On 01 Oct 2014, at 12:07 , Jiri Denemark <jdenemar(a)redhat.com> wrote:
On Wed, Oct 01, 2014 at 10:45:33 +0200, Cristian KLEIN wrote:
> On 2014-09-30 17:16, Daniel P. Berrange wrote:
>> On Tue, Sep 30, 2014 at 05:11:03PM +0200, Jiri Denemark wrote:
>>> On Tue, Sep 30, 2014 at 16:39:22 +0200, Cristian Klein wrote:
>>>> Signed-off-by: Cristian Klein <cristian.klein(a)cs.umu.se>
>>>> ---
>>>> include/libvirt/libvirt.h.in | 1 +
>>>> src/libvirt.c | 7 +++++++
>>>> 2 files changed, 8 insertions(+)
>>>>
>>>> diff --git a/include/libvirt/libvirt.h.in b/include/libvirt/libvirt.h.in
>>>> index 5217ab3..82f3aeb 100644
>>>> --- a/include/libvirt/libvirt.h.in
>>>> +++ b/include/libvirt/libvirt.h.in
>>>> @@ -1225,6 +1225,7 @@ typedef enum {
>>>> VIR_MIGRATE_ABORT_ON_ERROR = (1 << 12), /* abort migration
on I/O errors happened during migration */
>>>> VIR_MIGRATE_AUTO_CONVERGE = (1 << 13), /* force
convergence */
>>>> VIR_MIGRATE_RDMA_PIN_ALL = (1 << 14), /* RDMA memory
pinning */
>>>> + VIR_MIGRATE_POSTCOPY = (1 << 15), /* enable (but
don't start) post-copy */
>>>> } virDomainMigrateFlags;
>>>
>>> I still think we should add an extra flag to start post copy
>>> immediately. To address your concerns about it, I don't think it's
>>> implementing a policy in libvirt. It's for apps that want to make sure
>>> migration converges without having to spawn another thread and monitor
>>> the progress or wait for a timeout. It's a bit similar to migrating a
>>> paused domain vs. migrating a running domain and pausing it when it
>>> doesn't seem to converge.
>>
>> Your point about spawning another thread makes me wonder if we should
>> actually look at adding a 'VIR_MIGRATE_ASYNC' method (that would require
>> P2P migration of course). If this flag were set, virDomainMigrateXXX would
>> only block for long enough to start the migration and then return.
>>
>> Callers can use the job info API to monitor progress & success/failure.
>>
>> Then we wouldn't have to keep adding flags like you suggest - apps can
>> just easily call the appropriate API right away with no threads needed
>
> This would make a lot of sense. The user would call:
>
> """
> virDomainMigrateXXX(..., VIR_MIGRATE_POSTCOPY | VIR_MIGRATE_ASYNC)
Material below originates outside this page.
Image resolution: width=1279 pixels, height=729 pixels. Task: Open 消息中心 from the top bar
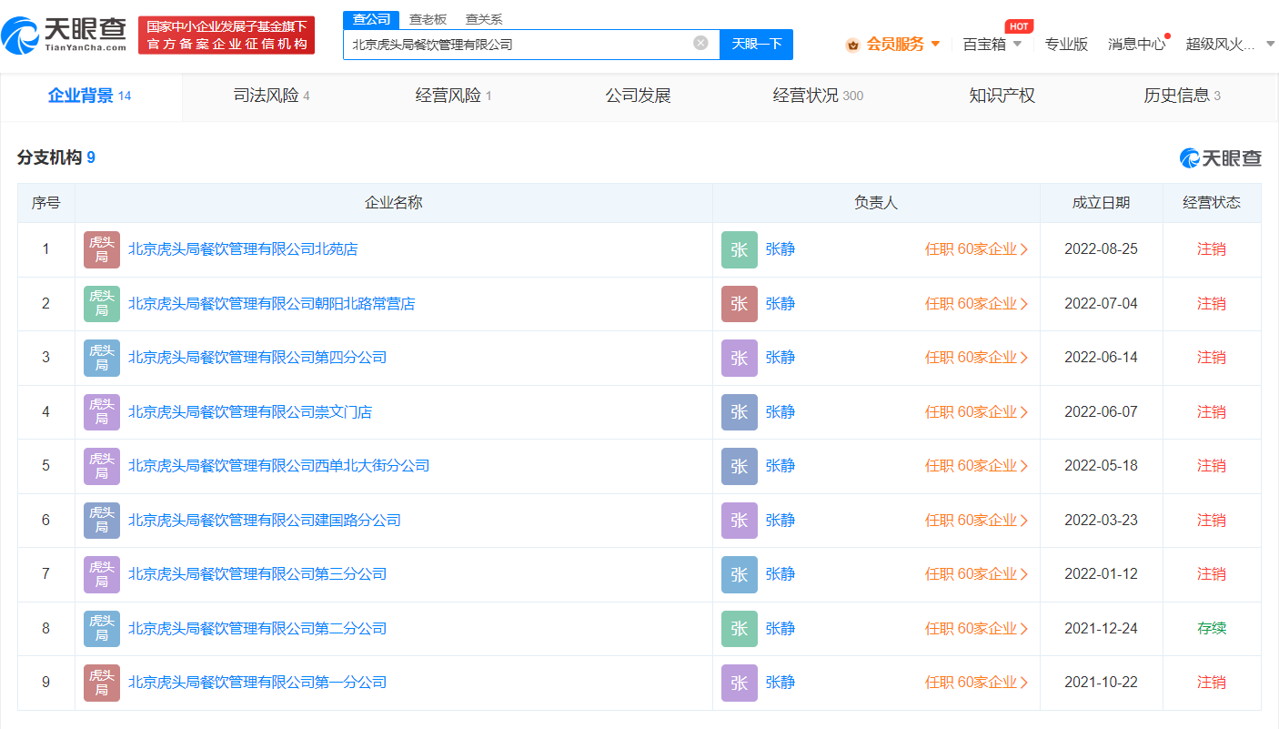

> virDomainMigrateStartPostCopy(...)
> """
>
> Would this be seen as more cumbersome than having a dedicated
> VIR_MIGRATE_POSTCOPY_AUTOSTART?
The ASYNC flag Daniel suggested makes sense, so I guess you can just
ignore my request for a special flag. Although, I don't think the ASYNC
stuff needs to be done within this series, let's just focus on the
post-copy stuff.
Hi Jirka,
I talked to the qemu post-copy guys (Andrea and Dave in CC). Starting post-copy
immediately is a bad performance choice: The VM will start on the destination hypervisor
before the read-only or kernel memory is there. This means that those pages need to be
pulled on-demand, hence a lot of overhead and interruptions in the VM’s execution.
Instead, it is better to first do one pass of pre-copy and only then trigger post-copy. In
fact, I did an experiment with a video streaming VM and starting post-copy after the first
pass of pre-copy (instead of starting post-copy immediately) reduces downtime from 3.5
seconds to under 1 second.
Given all above, I propose the following post-copy API in libvirt:
virDomainMigrateXXX(..., VIR_MIGRATE_ENABLE_POSTCOPY)
virDomainMigrateStartPostCopy(...) // from a different thread
This is for those who just need the post-copy mechanism and want to implement a policy
themselves.
virDomainMigrateXXX(..., VIR_MIGRATE_POSTCOPY_AFTER_PRECOPY)
This is for those who want to use post-copy without caring about any low-level details,
offering a good enough policy for most cases.
What do you think? Would you accept patches that implement this API?
Cristian